From Plant Press, Vol. 20, No. 4, October 2017.
By Pedro Jiménez-Mejías
The Neotropic harbors one of the most striking biotas of the World. It has attracted the attention of researchers since the establishment of modern biology. Indeed, the understanding of Neotropical organisms has played a major role in the development of some of the most significant works in evolutionary biology, such as Humboldt’s basis of modern biogeography, the understanding of the Great American Interchange of fauna between North and South America during the Cenozoic Era, or the building of Darwin’s Theory of Evolution itself. In addition, the Neotropic harbors amazingly diverse biomes, including one of the most biodiverse communities on Earth, the Amazon rainforest. Moreover, it is extensively known that the formation of the Andes promoted diversification and speciation, not only by the creation of new environments on its slopes, but also as a result of the diverse influence the mountain range had on the surrounding territories.

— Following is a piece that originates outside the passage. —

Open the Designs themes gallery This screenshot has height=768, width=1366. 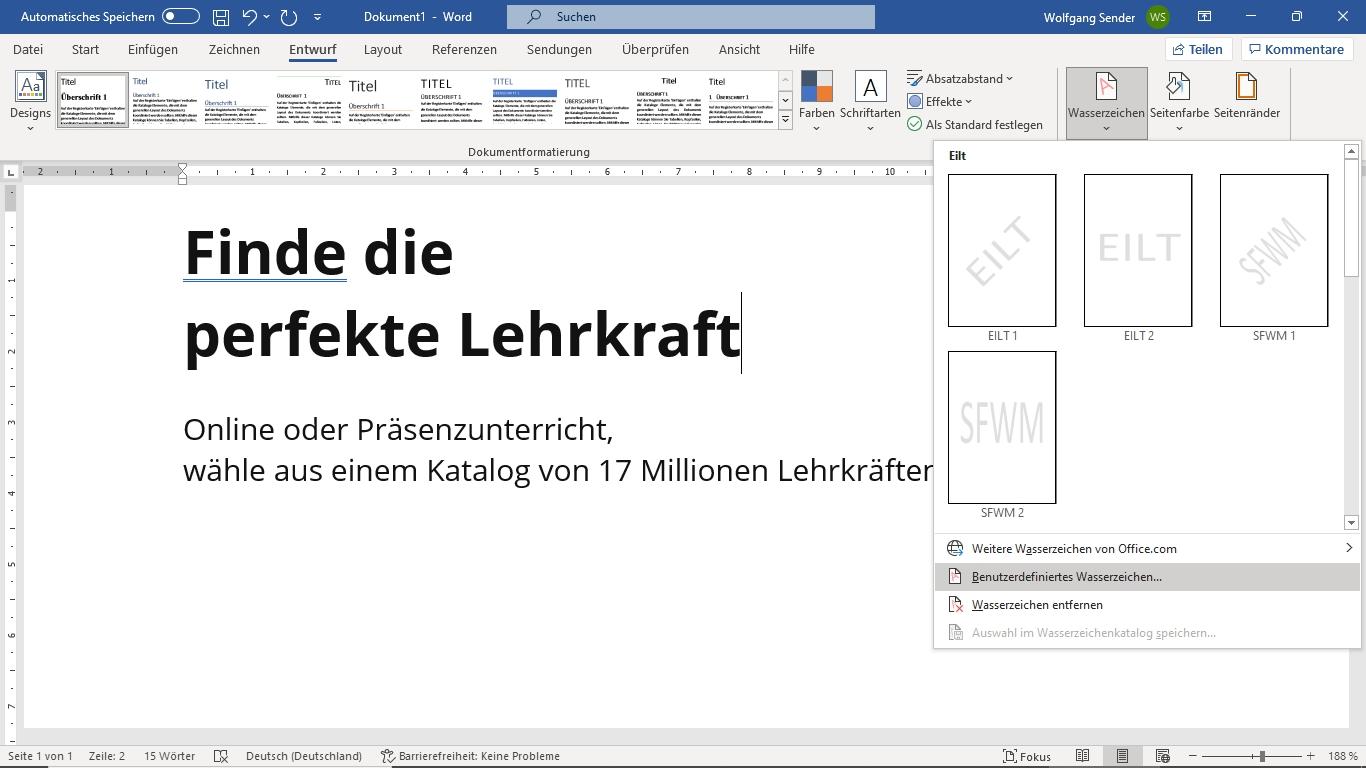tap(30, 100)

Under such an overwhelming presence, some discrete organisms remain mostly unnoticed and poorly understood. Among them there are many Neotropical graminoids, i.e. grass-like plants. Graminoids are the main components of non-tree dominated ecosystems, such as prairies, savannahs, or wetlands, which cover a significant portion of South America. Despite the lack of showiness seen in other flowering plants, graminoids are extremely important in terms of biomass, serving as shelter and aliment to many creatures, as well as serving as resource foundations for human communities.

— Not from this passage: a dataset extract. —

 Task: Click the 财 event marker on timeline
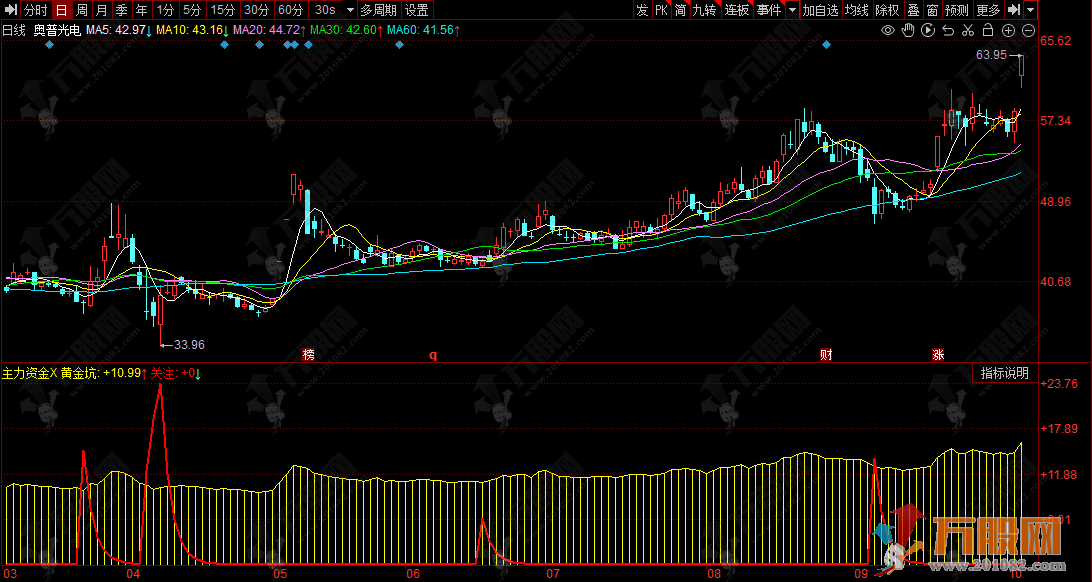pos(826,354)
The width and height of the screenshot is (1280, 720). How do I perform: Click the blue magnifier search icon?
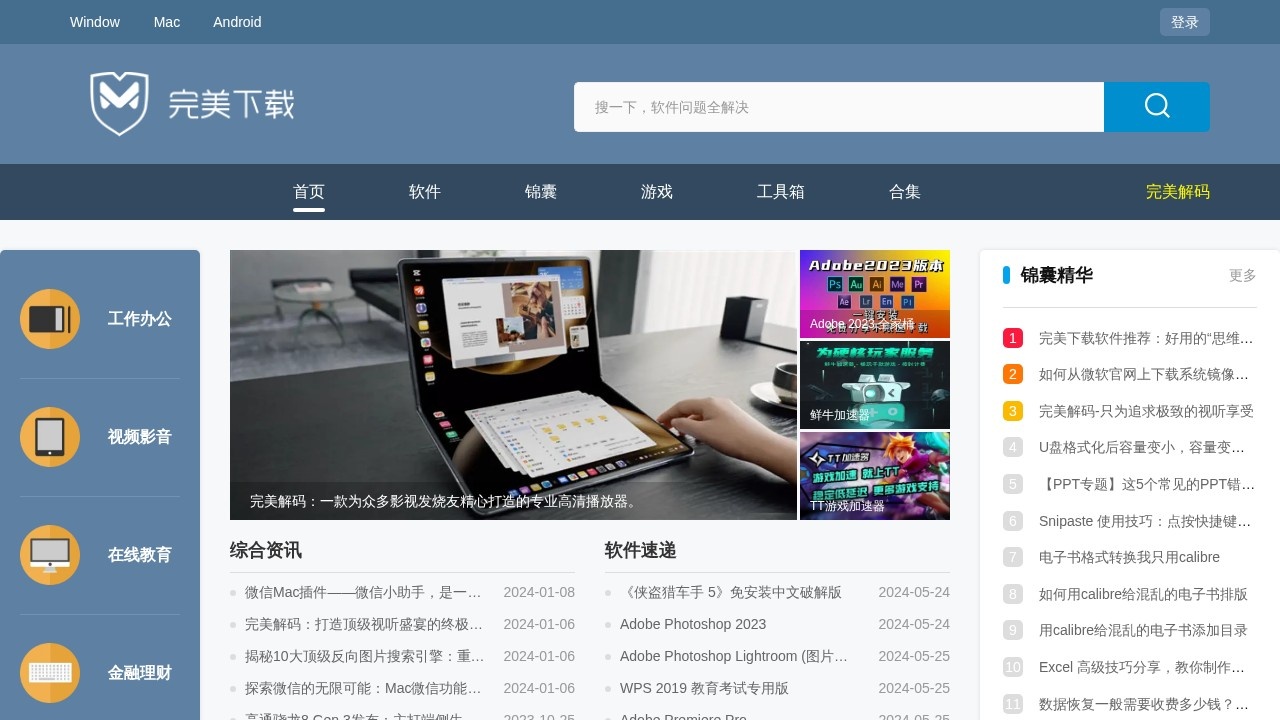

The genus Carex is one of these graminoids. Carex are sedges belonging to the family Cyperaceae, unlike true grasses which belong to family Poaceae. Under its current delimitation, Carex ranks as the third largest genus of flowering plants, containing close to 2,000 species, with new species discovered every year. Sedges of the genus Carex are cold-adapted, which is clearly depicted by its almost cosmopolitan distribution but total absence from tropical deserts and rainforest basins. The genus is known to have originated during the early Cenozoic probably in southeastern Asia. It spread and diversified through the northern hemisphere entering the southern hemisphere in South America, Africa, and Australasia by diverse colonization events. During its radiation Carex has always remained as a temperate element.